» **TEXTO DEL EJERCICIO**
Racismo: escudo, arma y realidad
Durante la campaña
electoral, Marianela Paco —que en un
audio que se le atribuye se queja de maltrato constante de parte de Morales y
su entorno— no dejó de sostener
que todas las críticas a Evo Morales o al MAS expresaban pura y exclusivamente el
racismo de sus detractores.
En la campaña del
Referéndum del 2016, de las elecciones del 2019 y en los días de paro cívico
nacional, a la cabeza de García Linera, el anterior gobierno del MAS construyó
e instaló un discurso de guerra, llevado a todos los confines del área rural y
de los barrios pobres citadinos, que llamaba a unirse y combatir, en torno a la
figura de Evo, el posible retorno de los “blancos”, “derechistas, racistas y
odiadores”, según ellos, resueltos a arrebatarles las conquistas de los últimos
años.
A lo largo de los
14 años de gobierno del MAS, cada denuncia de corrupción, de acción
autoritaria, de violación a las normas o incluso de discriminación en contra de
sectores indígenas, fue catalogada como un ataque racista en contra del presidente
indígena; el racismo fue su escudo, así como el machismo, para las ministras y asambleístas.

» **INFORMACIÓN PROPORCIONADA**
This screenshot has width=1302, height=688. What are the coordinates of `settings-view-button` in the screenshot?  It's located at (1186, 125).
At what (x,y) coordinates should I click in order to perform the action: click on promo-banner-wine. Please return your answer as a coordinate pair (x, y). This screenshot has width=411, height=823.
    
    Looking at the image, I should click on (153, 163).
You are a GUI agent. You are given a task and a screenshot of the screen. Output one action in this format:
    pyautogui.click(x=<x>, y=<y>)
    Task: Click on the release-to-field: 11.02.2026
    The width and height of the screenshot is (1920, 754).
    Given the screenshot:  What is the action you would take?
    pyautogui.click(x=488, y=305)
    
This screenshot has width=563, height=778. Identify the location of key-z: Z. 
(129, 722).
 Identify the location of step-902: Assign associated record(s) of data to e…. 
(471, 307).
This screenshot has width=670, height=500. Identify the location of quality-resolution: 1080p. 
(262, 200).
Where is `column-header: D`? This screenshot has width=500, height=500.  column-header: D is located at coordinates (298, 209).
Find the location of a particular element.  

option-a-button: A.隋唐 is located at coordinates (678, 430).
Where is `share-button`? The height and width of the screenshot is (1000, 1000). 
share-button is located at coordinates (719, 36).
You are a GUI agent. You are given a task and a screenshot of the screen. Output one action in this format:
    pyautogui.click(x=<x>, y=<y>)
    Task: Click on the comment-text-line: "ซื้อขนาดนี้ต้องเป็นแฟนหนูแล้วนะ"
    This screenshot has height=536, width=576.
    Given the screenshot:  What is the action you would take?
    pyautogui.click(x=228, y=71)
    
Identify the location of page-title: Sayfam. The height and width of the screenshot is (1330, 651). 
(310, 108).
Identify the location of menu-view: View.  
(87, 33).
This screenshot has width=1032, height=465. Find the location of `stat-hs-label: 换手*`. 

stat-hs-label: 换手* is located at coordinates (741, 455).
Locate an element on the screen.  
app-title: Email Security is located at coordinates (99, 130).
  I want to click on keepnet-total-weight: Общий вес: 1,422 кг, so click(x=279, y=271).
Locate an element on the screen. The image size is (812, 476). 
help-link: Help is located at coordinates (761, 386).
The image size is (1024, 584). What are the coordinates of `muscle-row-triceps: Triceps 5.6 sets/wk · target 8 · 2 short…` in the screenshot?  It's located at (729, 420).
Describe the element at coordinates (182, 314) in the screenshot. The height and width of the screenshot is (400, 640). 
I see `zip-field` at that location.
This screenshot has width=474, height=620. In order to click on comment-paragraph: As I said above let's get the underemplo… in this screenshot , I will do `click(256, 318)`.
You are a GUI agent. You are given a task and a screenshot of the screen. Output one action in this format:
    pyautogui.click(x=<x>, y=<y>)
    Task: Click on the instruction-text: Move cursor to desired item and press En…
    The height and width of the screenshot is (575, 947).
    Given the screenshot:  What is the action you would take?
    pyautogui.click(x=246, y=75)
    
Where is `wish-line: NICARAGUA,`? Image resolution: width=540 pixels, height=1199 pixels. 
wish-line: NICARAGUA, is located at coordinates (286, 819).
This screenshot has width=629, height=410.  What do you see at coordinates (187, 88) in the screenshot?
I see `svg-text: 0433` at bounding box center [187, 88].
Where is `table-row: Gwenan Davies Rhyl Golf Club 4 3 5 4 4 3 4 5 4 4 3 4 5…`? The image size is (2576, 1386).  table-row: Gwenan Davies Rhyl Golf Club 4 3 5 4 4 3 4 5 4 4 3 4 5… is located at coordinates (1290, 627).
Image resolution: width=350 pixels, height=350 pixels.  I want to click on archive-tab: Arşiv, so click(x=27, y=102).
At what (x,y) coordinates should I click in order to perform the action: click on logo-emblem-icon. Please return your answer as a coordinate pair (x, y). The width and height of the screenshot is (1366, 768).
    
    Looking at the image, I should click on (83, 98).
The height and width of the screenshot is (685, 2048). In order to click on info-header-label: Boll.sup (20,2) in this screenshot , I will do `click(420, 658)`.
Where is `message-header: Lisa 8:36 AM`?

» **EJERCICIOS POR COMPLETAR**
1. Responde a estas preguntas según el texto sobre el racismo:
(a) ¿De qué se queja Marianela Paco en el audio que se le atribuye?
(b) ¿Quién estaba a la cabeza del anterior gobierno del MAS cuando construyó el discurso de guerra?
(c) ¿Cuántos años de gobierno del MAS menciona el texto?
2. Repite el fragmento del texto sobre el racismo que va entre "Racismo: escudo, arma" y "de sus detractores.", ambos incluidos.

» **RESULTADOS POR TAREA**
1.
(a) De maltrato constante de parte de Morales y su entorno.
(b) García Linera.
(c) 14 años.

2.
Racismo: escudo, arma y realidad
Durante la campaña
electoral, Marianela Paco —que en un
audio que se le atribuye se queja de maltrato constante de parte de Morales y
su entorno— no dejó de sostener
que todas las críticas a Evo Morales o al MAS expresaban pura y exclusivamente el
racismo de sus detractores.